まずかったかとは思ったが、蛇神はここで引いては天国を更に傷つけると感じた。
天国は、何かから眼をそらしている。
ずっと何かから逃げてしまっているのだ。
「…では、再び問う也。何故、死んでしまった者になろうとする?」
「な…んで、それを…。」
天国は、明美の姿のまま足の震えをとめる事が出来なかった。
「何故だ?猿野天国…。」
「…だって…駄目なんだよ…明美も…無涯も…僕が…。」
「天国!!」
突然声を荒げたのは、沢松だった。
沢松は天国の様子がおかしいのを察知し、天国の元に駆けつけて来たのだ。
「天国…、大丈夫だ。
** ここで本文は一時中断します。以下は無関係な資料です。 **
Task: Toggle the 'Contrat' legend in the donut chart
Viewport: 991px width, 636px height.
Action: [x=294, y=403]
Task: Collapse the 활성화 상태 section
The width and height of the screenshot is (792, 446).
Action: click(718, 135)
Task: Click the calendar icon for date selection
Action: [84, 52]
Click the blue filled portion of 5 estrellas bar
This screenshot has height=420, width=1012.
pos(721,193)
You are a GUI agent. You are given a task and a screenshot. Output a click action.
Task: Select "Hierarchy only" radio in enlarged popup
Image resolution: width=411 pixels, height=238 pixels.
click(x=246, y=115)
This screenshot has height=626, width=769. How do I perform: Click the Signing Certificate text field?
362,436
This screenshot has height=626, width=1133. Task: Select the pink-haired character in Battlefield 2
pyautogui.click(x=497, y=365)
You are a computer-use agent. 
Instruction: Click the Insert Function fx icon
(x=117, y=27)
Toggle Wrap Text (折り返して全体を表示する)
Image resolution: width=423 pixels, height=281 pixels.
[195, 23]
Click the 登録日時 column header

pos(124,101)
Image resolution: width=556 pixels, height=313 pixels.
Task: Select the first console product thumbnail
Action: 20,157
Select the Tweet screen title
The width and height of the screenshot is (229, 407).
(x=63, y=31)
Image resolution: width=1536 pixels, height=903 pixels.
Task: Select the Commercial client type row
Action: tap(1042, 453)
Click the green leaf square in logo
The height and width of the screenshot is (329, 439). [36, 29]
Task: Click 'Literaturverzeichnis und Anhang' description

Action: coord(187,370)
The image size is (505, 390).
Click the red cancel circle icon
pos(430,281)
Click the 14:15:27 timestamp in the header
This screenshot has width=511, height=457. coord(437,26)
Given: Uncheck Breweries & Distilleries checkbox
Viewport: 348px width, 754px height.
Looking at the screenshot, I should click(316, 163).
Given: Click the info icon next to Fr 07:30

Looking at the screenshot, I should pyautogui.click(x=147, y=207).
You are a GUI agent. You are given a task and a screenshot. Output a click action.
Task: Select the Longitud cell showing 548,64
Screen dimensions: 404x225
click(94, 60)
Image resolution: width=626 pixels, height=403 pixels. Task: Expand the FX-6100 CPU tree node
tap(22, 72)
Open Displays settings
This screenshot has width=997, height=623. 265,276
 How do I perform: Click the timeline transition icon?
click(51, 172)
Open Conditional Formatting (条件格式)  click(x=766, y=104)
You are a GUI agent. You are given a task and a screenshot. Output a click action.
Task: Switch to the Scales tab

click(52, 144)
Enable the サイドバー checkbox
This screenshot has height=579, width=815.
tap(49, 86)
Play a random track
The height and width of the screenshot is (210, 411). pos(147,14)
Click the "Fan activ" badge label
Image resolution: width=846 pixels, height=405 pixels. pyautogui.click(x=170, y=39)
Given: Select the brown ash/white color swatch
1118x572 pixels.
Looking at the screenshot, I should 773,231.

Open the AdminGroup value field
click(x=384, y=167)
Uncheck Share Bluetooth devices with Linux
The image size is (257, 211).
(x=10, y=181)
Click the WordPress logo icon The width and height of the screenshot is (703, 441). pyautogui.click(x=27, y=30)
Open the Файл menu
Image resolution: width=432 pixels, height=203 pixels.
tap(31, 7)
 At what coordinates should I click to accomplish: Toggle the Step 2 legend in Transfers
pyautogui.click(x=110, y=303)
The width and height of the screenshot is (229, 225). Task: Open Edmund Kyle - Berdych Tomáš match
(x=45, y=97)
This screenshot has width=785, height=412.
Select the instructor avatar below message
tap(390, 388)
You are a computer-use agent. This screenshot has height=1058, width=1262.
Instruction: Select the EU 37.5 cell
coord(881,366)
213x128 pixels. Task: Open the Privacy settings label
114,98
」
沢松はそれだけ言うと、天国の背を安心させるよう抱きしめる。
天国は沢松の腕の中でほっと一息をついた。
天国が落ち着いたのを見ると、沢松は蛇神を見上げ、睨み付ける。
「…蛇神先輩。あんたどっからその情報仕入れたのか知んねーけど、無闇にこいつをつつくようなことはしないでクダサイよ。」
「…すまぬ。我は…。」
「まだ、知らなくていいことですよ。あんたも…それから牛尾先輩、あんたもね。」
「気づいていたのかい。」
天国と沢松の後ろ、木の陰から現れたのは、十二支野球部主将、牛尾御門だった。
「牛尾さん。こいつは一度保健室で休ませますんで。駄目だとはいいませんよね?」
「……勿論だよ。」
「すみま、せん…。」
天国はかすかにそう言った。
沢松が天国を連れて行ったあと、二人はふとため息をついた。
「蛇神くん…。」
「すまぬな。今回は我が悪かった。」
「いや、僕も同じ事をしていたと思うよ。その点は…僕には攻められない。」
牛尾は今まで見た事もないほど切ない瞳を見せた。
「僕や君では…彼の心に踏み込む事は許されないのかな…。」
「ああ…。誠に。」
だが、牛尾は最後に一言付け加える。
「負けてばかりでいるつもりはないけどね。」
「ごめん…ごめんね…。」
保健室のベッドの中。
止め処なく溢れる涙を、天国はこらえる事もせずに流し続けていた。